*** Opening of Provided data ***

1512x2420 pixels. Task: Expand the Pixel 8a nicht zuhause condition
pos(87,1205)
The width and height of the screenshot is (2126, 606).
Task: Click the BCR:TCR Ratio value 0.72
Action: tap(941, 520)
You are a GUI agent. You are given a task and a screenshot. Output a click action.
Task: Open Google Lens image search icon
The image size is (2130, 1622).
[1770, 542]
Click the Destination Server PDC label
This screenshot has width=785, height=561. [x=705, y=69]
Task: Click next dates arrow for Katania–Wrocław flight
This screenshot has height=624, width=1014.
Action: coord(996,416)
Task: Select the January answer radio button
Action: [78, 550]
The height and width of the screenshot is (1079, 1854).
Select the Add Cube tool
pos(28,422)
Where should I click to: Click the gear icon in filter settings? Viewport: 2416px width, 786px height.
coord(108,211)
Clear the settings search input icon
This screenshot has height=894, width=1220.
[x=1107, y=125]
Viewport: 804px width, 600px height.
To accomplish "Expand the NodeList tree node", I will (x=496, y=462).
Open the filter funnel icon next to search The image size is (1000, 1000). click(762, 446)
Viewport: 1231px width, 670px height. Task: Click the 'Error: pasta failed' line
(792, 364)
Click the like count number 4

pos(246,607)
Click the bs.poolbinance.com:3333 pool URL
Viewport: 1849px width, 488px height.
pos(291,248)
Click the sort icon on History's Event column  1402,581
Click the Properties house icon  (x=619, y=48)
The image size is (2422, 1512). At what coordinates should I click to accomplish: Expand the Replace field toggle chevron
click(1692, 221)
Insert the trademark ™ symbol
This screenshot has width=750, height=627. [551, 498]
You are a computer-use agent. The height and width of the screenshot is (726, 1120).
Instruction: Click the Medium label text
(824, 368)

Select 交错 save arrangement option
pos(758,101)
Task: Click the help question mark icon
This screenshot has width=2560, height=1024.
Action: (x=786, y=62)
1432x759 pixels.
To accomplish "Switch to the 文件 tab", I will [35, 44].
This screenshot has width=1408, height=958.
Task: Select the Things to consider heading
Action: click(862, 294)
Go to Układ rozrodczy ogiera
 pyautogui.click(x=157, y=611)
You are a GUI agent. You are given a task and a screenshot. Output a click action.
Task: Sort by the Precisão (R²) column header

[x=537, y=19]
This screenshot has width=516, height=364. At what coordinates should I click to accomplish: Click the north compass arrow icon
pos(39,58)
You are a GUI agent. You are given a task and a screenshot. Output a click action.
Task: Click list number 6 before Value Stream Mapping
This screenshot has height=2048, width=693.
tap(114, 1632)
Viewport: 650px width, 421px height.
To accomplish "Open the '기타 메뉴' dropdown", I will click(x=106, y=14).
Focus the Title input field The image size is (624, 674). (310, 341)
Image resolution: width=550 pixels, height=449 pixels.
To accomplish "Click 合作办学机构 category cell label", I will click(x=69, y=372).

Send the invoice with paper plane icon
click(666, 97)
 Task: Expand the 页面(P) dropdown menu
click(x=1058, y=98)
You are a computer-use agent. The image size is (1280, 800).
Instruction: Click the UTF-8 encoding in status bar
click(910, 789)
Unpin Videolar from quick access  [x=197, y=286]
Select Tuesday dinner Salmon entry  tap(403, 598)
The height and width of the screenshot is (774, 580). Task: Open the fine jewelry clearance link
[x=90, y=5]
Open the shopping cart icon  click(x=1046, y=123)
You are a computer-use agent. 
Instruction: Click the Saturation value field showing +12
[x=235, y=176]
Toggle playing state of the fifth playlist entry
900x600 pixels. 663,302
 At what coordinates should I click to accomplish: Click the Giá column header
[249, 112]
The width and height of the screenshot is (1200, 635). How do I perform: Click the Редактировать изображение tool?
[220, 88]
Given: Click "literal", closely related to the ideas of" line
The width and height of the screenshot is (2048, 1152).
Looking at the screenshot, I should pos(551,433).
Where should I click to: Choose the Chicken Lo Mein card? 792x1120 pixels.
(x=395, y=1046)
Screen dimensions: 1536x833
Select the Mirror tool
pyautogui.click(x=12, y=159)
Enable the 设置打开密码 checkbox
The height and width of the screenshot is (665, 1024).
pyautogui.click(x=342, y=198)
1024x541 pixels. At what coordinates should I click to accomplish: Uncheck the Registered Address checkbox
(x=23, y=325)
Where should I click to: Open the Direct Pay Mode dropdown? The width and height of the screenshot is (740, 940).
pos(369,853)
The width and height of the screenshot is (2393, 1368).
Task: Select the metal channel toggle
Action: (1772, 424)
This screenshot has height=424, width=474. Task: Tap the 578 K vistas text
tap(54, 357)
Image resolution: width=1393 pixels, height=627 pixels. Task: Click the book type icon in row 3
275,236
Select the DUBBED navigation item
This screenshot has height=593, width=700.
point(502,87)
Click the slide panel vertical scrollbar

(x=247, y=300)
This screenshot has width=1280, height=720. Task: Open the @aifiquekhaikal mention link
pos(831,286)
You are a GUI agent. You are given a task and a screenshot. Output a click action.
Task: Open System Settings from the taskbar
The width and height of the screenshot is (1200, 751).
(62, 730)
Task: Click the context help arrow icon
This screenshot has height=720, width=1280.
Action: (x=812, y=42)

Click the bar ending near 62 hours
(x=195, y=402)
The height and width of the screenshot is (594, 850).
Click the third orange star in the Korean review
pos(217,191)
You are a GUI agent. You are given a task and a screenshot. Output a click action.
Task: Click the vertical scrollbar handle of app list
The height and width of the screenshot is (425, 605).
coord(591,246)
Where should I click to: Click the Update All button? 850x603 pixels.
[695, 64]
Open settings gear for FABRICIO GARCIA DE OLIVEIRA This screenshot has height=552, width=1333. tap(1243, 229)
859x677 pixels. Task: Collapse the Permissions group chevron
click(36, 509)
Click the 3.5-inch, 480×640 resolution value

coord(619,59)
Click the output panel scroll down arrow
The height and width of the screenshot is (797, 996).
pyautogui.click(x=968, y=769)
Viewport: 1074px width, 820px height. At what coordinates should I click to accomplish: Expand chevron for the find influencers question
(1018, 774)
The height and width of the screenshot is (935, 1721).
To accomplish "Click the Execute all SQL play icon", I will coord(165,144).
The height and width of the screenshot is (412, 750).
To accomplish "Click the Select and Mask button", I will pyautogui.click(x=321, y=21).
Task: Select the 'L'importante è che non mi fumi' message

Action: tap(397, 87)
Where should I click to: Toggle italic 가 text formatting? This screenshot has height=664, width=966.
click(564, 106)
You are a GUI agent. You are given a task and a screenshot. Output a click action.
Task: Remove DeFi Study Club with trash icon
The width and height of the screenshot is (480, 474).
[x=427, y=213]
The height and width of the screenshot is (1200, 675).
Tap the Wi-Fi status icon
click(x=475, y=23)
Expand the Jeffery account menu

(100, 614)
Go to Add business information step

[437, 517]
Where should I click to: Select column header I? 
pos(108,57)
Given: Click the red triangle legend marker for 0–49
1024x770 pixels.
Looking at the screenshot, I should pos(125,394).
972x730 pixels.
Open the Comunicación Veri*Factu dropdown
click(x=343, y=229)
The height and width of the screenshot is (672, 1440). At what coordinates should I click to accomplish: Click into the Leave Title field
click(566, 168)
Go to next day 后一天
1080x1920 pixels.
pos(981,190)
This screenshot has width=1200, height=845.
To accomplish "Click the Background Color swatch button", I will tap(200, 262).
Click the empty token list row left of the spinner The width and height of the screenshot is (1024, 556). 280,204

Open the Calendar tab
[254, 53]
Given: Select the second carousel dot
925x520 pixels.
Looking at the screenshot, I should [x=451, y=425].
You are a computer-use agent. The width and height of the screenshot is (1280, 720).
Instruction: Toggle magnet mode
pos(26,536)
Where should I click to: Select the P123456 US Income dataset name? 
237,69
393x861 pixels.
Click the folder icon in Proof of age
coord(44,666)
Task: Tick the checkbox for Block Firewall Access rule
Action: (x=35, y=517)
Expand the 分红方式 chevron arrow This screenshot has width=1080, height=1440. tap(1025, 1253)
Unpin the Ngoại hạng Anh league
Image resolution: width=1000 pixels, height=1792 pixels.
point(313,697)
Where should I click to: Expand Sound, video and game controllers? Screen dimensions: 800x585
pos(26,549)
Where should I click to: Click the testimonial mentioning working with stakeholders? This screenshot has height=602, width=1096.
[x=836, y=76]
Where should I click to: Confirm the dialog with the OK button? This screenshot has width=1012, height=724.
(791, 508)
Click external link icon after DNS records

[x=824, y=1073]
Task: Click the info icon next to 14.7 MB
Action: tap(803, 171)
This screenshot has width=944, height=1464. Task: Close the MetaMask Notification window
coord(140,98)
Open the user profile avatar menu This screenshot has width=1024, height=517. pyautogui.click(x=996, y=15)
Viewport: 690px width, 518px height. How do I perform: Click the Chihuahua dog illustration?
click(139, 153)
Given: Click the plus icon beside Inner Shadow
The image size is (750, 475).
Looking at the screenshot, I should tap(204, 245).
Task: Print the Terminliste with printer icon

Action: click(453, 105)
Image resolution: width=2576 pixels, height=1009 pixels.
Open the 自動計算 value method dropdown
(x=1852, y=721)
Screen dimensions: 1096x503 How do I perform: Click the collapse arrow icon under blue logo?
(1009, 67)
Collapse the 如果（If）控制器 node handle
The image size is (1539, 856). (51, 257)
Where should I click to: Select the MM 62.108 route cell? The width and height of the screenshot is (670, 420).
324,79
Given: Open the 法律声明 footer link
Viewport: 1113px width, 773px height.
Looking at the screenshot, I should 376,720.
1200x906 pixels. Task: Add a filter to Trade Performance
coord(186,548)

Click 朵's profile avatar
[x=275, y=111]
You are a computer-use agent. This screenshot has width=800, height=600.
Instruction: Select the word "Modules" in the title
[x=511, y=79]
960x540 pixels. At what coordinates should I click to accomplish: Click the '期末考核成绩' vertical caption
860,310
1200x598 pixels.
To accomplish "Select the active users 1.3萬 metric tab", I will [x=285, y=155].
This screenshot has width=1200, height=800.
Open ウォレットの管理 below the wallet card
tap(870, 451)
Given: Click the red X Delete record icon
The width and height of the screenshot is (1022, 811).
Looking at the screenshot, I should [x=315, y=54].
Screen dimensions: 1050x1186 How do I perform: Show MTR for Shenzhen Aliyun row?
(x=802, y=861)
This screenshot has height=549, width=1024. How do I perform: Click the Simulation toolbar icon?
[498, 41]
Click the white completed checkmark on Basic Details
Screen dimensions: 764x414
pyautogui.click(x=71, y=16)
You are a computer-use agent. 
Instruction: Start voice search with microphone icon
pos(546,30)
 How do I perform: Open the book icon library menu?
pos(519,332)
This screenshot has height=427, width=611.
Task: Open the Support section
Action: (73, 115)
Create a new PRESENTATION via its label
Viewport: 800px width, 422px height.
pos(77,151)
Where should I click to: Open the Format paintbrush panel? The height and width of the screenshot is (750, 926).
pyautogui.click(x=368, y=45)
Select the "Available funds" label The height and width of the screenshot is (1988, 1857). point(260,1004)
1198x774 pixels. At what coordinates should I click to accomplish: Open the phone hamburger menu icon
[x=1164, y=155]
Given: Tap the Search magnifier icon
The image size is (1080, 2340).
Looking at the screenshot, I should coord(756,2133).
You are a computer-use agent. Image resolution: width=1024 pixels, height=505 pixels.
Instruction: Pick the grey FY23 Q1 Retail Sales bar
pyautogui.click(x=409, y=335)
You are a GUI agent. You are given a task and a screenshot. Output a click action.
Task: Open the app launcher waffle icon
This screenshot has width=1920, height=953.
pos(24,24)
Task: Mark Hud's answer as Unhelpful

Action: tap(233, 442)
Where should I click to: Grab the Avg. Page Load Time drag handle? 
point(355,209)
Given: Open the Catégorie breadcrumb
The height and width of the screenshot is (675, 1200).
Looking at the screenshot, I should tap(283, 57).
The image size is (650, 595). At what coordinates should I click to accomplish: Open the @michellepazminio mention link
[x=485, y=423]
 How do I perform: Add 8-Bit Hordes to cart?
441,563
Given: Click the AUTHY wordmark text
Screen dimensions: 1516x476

*** Close of Provided data ***

Task goal: Every line from the one containing "The height and width of the screenshot is (675, 1200)." through the end of the entries above must be echoed exactly, with both ends kept.

Written reply:
The height and width of the screenshot is (675, 1200).
Looking at the screenshot, I should tap(283, 57).
The image size is (650, 595). At what coordinates should I click to accomplish: Open the @michellepazminio mention link
[x=485, y=423]
 How do I perform: Add 8-Bit Hordes to cart?
441,563
Given: Click the AUTHY wordmark text
Screen dimensions: 1516x476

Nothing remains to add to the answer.